2. Why is it thick, heavy wood?

I can speculate - non magnetic materials near magnetometers, but a plexiglass or fiberglass box could have been used, both of those were already around at the time. For that matter, what about aluminum?

3. Is it really hanging off of Mariner 3's magnetometer boom?

This wooden shell looks so heavy (it's not Balsa this time)!

above: Detail cropped from Photograph Number 293-6619Ac. Image credit: NASA/JPL-Caltech.

above: Photograph Number 293-6619Ac. Image credit: NASA/JPL-Caltech.

Answer 1

I suspect the wooden sphere is a three-dimensional Helmholtz coil. A Helmholtz coil is a pair of circular coils, the radius of the coils should be equal to the distance of them. There is a coil pair for each of the three dimensions. Each coil should have the same number of windings.

There are circular groves visible filled with silicone or something similar. The groves contain the Helmholtz coils, one pair for each direction. An electrical current flowing through the coils generates the magnetic field. The Helmholtz pair of coils minimizes the nonuniformity of the field at the center of the coils. It is used as a magnetic field simulator for the magnetometer to do tests on Earth.

The two horizontal coils (marked with a green freehand line) generate the vertical component of the magnetic field. The two coils marked with cyan for one horizontal magnetic field component. The other horizontal magnetic field component coils marked with magenta, only one coil is visible. Each coil pair is vertical to the two other coil pairs.
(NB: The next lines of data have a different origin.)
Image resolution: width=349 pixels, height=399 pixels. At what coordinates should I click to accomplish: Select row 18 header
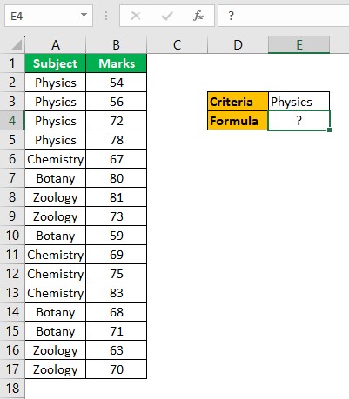[x=12, y=389]
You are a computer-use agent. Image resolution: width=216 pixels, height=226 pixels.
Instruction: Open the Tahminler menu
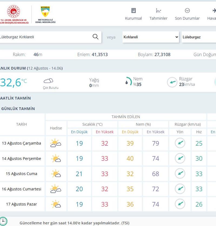coord(158,14)
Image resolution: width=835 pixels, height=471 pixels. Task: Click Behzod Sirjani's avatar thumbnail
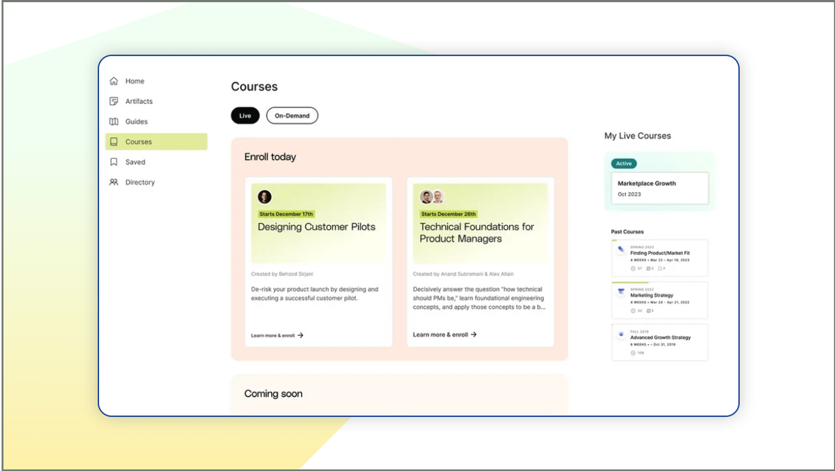tap(264, 197)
*I used Python with Matplotlib for a plot of the coil configuration. All coil radii and all pair distances are equal. The green arrow shows the direction of the magnetic field caused by the green coils, the same is true for the colors magenta and cyan.

The sphere is symmetric in all three dimensions. The upper row of plots are the views vertical to each coil pair. Hidden lines are not removed.*

This configuration of Helmholtz coils may be used to compensate the local earth magnetic field and to generate a magnetic field of variable direction and intensity for a thorough test of the magnetometer to measure sensitivity and linearity in all three dimensions.

The sphere is made from wood to avoid any metal and unwanted magnetic fields. Wood does not conduct electrical currents, eddy currents are not possible. It is used for preflight tests only, the weight is no problem. If they used plexiglass or fiberglass for that, they would need a model made from wood to shape the fiberglass. It was easier to use the wood sphere itself as only one piece was necessary. They did not use aluminium because any metal should be avoided. The manufacture of the sphere was easier using wood than aluminium and the better stability of aluminium was not needed there. Using thick and heavy wood provided the necessary stability of the sphere to avoid any deformation during the tests and also during the manufacture of the sphere.

The Python code to draw the three axes Helmholtz coils. Run the code to turn the coils arrangement manually and look to it from all sides.

# This import registers the 3D projection, but is otherwise unused.
from mpl_toolkits.mplot3d import Axes3D  # noqa: F401 unused import

import numpy as np
import matplotlib.pyplot as plt

plt.rcParams['legend.fontsize'] = 8

fig = plt.figure()
ax = fig.gca(projection='3d', proj_type = 'ortho')

# Prepare arrays u, v, w1, w2
r = 10.0
d = 0.5 * r
theta = np.linspace(-np.pi, np.pi, 100)
u, v = [r * f(theta) for f in (np.sin, np.cos)]
w1, w2 = np.full_like(theta, d), np.full_like(theta, -d)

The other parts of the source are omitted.